When Briggle saw the meme, he asked DeSmog if FrackFeed had permission to use the image. We confirmed to him the use was not authorized. Julie Dermansky, who shot the photo, would not grant permission to any group to use that image for commercial purposes without model releases.
DeSmog asked Mickey H. Osterreicher, general counsel for National Press Photographers Association, if FrackFeed’s use of the image was a copyright infringement or a fair use.
“Though anyone can argue the image was posted for satirical use, it doesn’t make it fair use,” Osterreicher said, “It is always best to ask permission to use a photograph.”
“The fact they used that picture proves just how powerful that moment was,” Briggle said. “It captures the spirit of a community coming together in reasoned conviction to struggle for the right to author their own fate. Nothing they do can extinguish the flame of democracy and citizenship that has been sparked in Denton.”

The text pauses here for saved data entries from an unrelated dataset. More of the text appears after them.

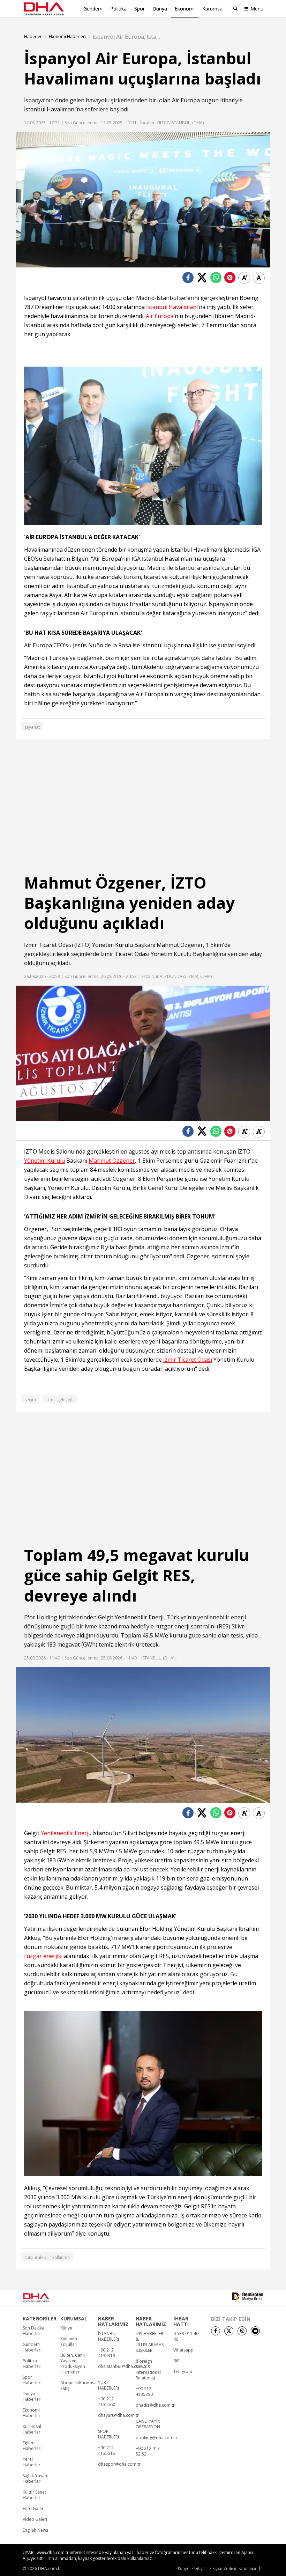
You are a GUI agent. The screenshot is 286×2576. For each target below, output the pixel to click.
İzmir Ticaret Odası (48, 945)
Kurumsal (213, 8)
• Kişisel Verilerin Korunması (233, 2568)
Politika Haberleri (32, 2363)
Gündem (93, 8)
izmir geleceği (60, 1400)
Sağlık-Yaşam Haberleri (35, 2478)
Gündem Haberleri (32, 2347)
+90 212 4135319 (106, 2352)
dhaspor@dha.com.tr (119, 2464)
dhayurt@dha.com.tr (118, 2415)
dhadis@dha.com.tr (155, 2405)
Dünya (159, 8)
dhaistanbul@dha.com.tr (122, 2366)
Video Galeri (35, 2519)
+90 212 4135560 (106, 2401)
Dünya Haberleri (32, 2396)
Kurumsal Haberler (32, 2429)
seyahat (32, 727)
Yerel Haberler (31, 2462)
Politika (118, 8)
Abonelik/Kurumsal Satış (79, 2385)
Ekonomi (185, 8)
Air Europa (186, 100)
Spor (139, 8)
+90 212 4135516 (106, 2450)
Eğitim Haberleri (32, 2445)
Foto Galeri (34, 2508)
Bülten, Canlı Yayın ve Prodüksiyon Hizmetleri (72, 2364)
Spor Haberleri (32, 2380)
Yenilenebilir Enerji (139, 1617)
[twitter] (228, 2330)
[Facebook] (215, 2330)
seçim (30, 1400)
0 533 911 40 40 (185, 2336)
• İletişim (199, 2568)
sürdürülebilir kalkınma (47, 2257)
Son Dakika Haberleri (33, 2330)
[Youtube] (255, 2330)
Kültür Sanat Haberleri (34, 2495)
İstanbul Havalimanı (50, 109)
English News (35, 2530)
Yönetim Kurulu (112, 945)
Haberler (33, 36)
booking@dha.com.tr (157, 2438)
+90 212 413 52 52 (148, 2451)
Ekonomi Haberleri (67, 36)
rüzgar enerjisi (43, 1956)
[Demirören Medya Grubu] (247, 2297)
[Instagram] (242, 2330)
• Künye (181, 2568)
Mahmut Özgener (180, 945)
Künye (66, 2328)
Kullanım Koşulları (68, 2341)
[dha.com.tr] (46, 2297)
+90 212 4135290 (144, 2391)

The launch of the FrackFeed site resulted in some mentions in the press. “Fracking gets the Buzzfeed treatment,” a Politico headline read. A meme of “Obama’s interior secretary is definitely going to go viral,” the Dallas Observer wrote.
However, a Google image search of the meme mentioned by the Dallas Observer revealed no evidence that the meme or any other memes on the site have gone viral.
“Not all Northern Texans are against fracking,” a report on News Fix CW 33, a company run by the Tribune said. “A new website called FrackFeed.com is dawning a pro-fracking platform! And they’re drilling their message home with the power of memes! Hey, who doesn’t love a good meme?” CW 33 asked. The station failed to answer that question or critique the memes themselves, which some argue not only lack humor but make no sense.
The meme that utilized DeSmogBlog’s photo was no longer on Frackfeed’s meme page on June 17th but a screenshot taken from News Fix CW 33 shows how the meme had appeared on Frackfeed.